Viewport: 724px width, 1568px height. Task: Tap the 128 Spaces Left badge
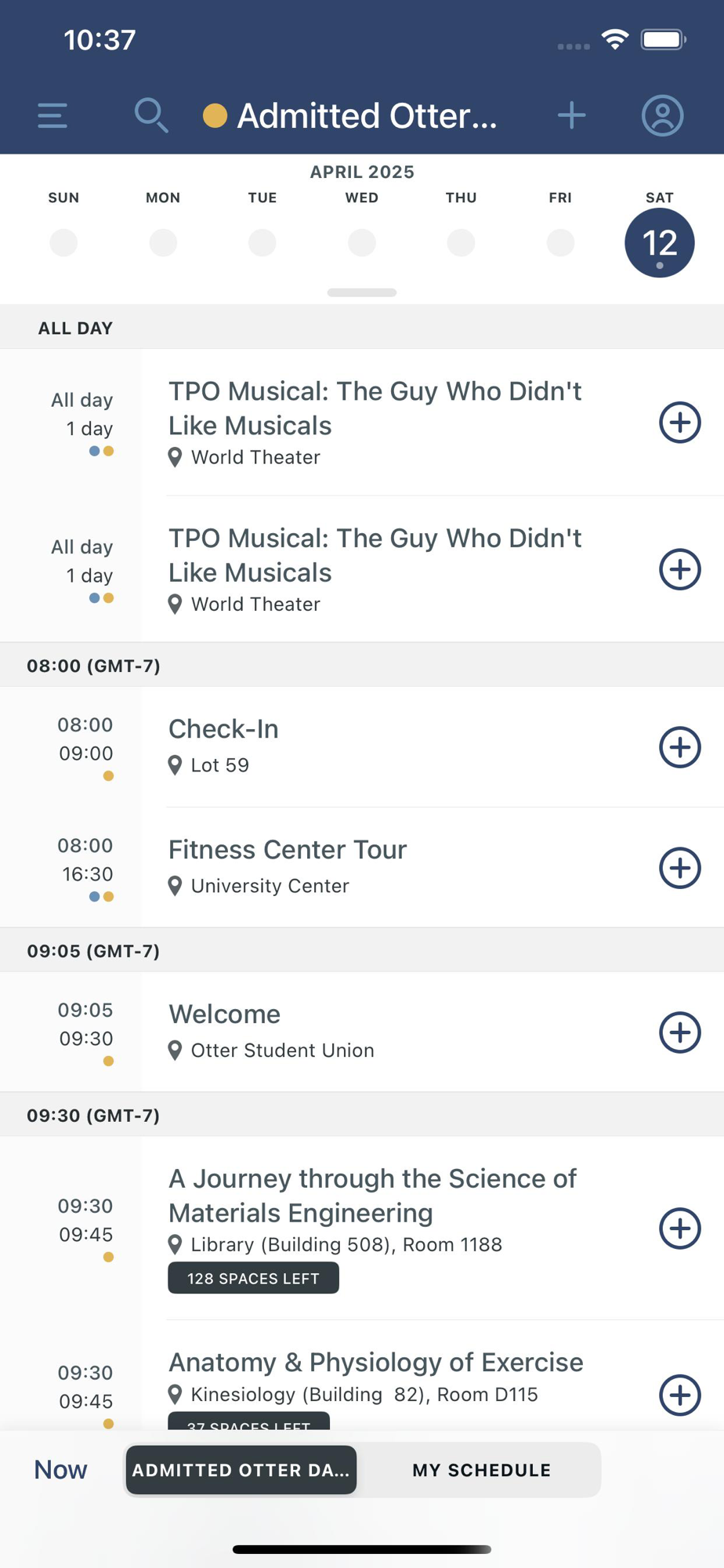[253, 1278]
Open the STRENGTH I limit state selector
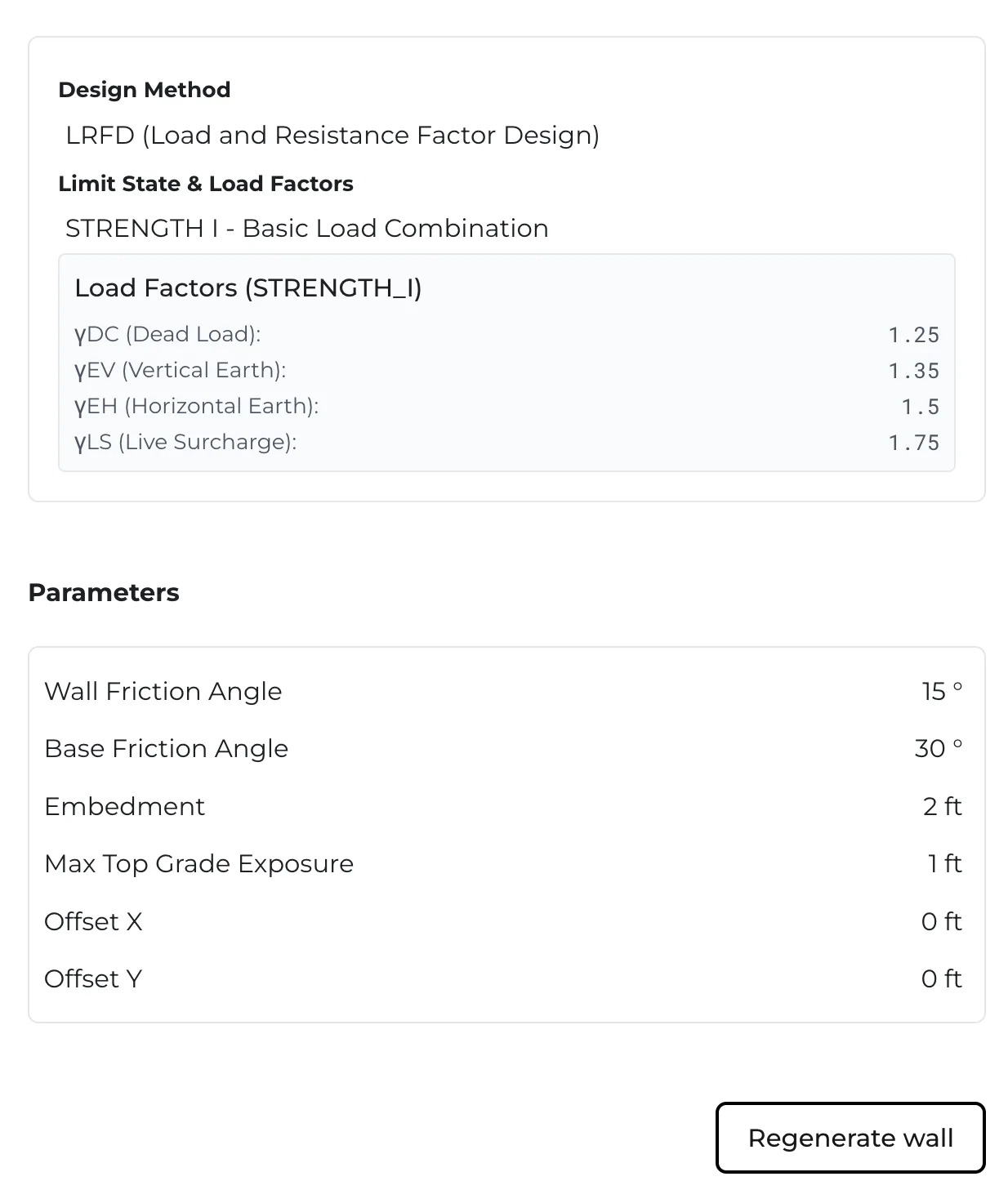The height and width of the screenshot is (1181, 1008). click(307, 229)
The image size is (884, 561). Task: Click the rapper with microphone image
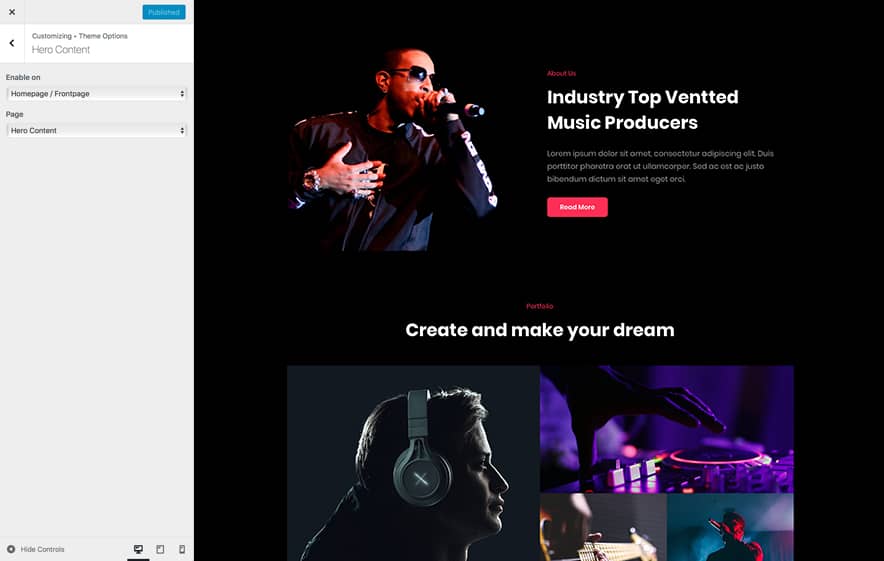pos(392,149)
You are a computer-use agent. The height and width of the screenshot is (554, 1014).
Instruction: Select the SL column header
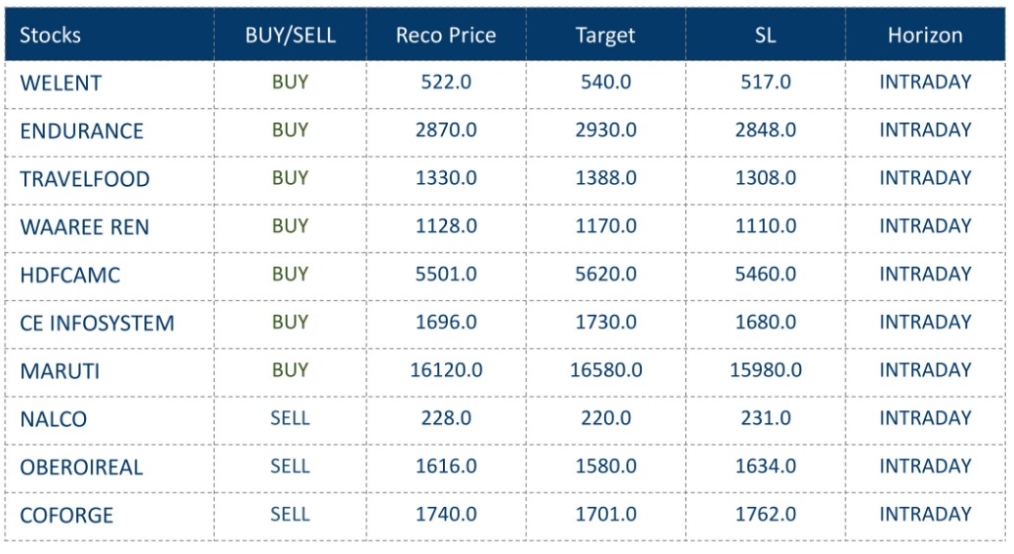pos(765,35)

-----

A verbatim copy of every entry above, with no pictures, is the expected output.

Viewport: 724px width, 1568px height. Task: Tap the 128 Spaces Left badge
[253, 1278]
Open the STRENGTH I limit state selector
The height and width of the screenshot is (1181, 1008). click(307, 229)
The image size is (884, 561). Task: Click the rapper with microphone image
pos(392,149)
You are a computer-use agent. The height and width of the screenshot is (554, 1014).
Instruction: Select the SL column header
pos(765,35)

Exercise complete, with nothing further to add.